AfriTin announces strong results from Uis expansion PEA

Aim-listed AfriTin Mining has announced the results of its internally produced preliminary economic assessment (PEA) for the Phase 2 expansion of the company’s flagship polymetallic asset, the Uis mine, in Namibia.

The PEA shows an aftertax net present value of $2.1-billion and an internal rate of return of 75%.

It indicates a significant yearly cash flow with rapid payback of 1.5 years from an openpit tin, lithium and tantalum mine.

The proven profitable Phase 1 pilot plant significantly derisks the execution and process flow design of Phase 2, the company points out.

The PEA estimates average production of ten-million tonnes run-of-mine (RoM) a year over a 14-year mine life.

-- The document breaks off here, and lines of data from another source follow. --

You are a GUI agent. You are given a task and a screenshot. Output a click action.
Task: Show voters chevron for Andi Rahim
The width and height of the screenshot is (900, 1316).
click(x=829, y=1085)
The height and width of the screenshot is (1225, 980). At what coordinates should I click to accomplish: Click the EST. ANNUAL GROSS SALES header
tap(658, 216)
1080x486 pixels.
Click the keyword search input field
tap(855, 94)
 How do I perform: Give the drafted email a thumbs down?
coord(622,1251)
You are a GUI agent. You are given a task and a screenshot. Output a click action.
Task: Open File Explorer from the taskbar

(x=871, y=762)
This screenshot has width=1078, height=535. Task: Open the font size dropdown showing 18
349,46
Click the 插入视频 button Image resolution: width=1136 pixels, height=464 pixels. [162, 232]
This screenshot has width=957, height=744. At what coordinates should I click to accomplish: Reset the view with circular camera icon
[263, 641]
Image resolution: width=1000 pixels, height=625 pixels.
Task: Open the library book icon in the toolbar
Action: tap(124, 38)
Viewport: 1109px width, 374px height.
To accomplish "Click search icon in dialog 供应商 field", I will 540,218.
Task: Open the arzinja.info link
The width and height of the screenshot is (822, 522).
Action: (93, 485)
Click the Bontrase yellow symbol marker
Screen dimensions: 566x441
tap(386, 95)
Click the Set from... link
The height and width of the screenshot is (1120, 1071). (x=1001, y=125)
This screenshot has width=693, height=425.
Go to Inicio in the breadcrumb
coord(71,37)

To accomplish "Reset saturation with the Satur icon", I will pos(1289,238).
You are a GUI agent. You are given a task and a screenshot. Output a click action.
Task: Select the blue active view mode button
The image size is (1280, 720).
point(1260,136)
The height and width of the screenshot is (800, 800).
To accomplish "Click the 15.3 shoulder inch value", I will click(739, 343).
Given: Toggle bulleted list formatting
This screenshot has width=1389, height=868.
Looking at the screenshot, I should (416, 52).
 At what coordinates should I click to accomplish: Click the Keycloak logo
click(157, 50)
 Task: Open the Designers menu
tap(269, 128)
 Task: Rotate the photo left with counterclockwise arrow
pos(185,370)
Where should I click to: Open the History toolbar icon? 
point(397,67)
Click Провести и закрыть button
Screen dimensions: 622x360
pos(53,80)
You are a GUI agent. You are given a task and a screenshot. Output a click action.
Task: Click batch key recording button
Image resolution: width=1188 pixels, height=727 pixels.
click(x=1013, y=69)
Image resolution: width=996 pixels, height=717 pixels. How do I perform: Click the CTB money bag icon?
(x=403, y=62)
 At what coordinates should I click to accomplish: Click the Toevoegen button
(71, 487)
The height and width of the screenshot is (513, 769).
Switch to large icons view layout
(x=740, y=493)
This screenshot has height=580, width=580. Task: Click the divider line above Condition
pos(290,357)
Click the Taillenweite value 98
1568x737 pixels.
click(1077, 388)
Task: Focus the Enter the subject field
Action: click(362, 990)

The earnings before interest, taxes, depreciation and amortisation margin is estimated at 64%, or $62/t RoM.

The PEA projects capital expenditure of $440-million, including a 30% contingency, is needed for the Phase 2 expansion.

“This PEA shows outstanding economics and returns for the expansion and allows us to move forward with excitement to a full bankable feasibility. The fact that we have successfully brought Phase 1 into production allows us to significantly derisk Phase 2 from the considerable learnings in building a new mine.

“Phase 2 will see AfriTin produce globally significant volumes of tin, lithium and tantalum, which are vital in meeting the demands of the transition to a new efficient greener technology future,” comments CEO Anthony Viljoen.